== Segment start ==
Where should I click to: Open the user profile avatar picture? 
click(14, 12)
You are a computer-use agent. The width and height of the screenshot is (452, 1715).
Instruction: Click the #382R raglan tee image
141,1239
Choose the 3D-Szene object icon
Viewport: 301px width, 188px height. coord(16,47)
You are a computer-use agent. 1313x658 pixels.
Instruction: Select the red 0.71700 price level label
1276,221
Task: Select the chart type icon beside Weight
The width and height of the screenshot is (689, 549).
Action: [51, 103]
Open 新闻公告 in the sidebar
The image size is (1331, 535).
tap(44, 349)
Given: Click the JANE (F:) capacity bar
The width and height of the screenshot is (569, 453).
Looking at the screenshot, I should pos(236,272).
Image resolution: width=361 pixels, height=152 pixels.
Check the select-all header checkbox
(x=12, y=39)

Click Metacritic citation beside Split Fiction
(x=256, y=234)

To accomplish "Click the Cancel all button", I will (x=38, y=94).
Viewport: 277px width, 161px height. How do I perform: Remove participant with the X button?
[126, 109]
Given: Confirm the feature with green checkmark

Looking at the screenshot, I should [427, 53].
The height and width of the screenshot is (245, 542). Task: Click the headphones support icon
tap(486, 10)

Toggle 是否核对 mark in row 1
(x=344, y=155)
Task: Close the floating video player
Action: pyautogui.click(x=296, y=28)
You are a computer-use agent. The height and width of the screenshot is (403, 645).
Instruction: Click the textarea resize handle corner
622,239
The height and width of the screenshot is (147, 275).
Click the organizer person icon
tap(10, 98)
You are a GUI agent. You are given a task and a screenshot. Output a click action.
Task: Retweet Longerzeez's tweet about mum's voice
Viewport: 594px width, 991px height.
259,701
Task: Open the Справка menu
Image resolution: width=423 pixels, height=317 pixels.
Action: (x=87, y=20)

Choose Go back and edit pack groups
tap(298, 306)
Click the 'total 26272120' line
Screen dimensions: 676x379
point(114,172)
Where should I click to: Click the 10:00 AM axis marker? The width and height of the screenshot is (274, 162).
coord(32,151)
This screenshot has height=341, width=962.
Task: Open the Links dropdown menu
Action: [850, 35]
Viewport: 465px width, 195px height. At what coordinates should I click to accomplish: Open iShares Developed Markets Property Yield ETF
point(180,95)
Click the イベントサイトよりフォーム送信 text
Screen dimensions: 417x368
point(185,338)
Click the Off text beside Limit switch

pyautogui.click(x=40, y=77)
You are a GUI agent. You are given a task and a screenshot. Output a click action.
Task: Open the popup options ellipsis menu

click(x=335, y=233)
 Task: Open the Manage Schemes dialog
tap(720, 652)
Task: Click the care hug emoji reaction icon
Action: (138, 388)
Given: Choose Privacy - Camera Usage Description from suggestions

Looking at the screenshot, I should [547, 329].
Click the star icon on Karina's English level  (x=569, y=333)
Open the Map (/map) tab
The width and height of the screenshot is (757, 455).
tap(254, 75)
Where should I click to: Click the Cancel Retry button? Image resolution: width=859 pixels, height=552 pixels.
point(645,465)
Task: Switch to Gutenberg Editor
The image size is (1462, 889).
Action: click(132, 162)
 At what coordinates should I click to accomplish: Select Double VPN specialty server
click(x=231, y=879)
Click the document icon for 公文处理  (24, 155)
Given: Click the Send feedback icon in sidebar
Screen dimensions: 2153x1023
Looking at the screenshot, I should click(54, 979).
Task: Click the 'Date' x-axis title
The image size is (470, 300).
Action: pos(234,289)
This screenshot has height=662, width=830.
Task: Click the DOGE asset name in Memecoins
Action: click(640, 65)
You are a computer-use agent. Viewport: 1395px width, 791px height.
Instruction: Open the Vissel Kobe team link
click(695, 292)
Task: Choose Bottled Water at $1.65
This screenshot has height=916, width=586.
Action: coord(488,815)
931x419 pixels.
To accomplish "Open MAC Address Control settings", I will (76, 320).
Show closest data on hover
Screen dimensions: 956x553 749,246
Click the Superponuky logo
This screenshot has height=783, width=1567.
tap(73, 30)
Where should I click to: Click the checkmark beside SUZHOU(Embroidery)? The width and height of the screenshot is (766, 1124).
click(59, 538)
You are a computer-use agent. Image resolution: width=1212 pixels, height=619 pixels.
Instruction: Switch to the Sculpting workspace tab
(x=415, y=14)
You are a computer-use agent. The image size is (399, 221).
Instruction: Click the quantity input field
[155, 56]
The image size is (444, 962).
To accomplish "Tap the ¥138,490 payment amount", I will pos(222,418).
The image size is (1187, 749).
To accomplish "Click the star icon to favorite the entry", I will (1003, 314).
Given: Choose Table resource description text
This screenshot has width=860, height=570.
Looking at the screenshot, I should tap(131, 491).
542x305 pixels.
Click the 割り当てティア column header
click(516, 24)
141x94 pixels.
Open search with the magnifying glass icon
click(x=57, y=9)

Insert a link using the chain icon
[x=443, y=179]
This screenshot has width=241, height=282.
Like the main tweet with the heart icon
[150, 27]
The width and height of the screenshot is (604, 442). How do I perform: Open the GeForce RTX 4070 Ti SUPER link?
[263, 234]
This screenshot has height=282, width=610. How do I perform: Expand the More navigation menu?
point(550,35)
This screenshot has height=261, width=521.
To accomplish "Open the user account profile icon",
== Segment end ==
- [Exercise directions] Could you copy every line from the records that mentions the word "sidebar"?

- [Output below]
Open 新闻公告 in the sidebar
Given: Click the Send feedback icon in sidebar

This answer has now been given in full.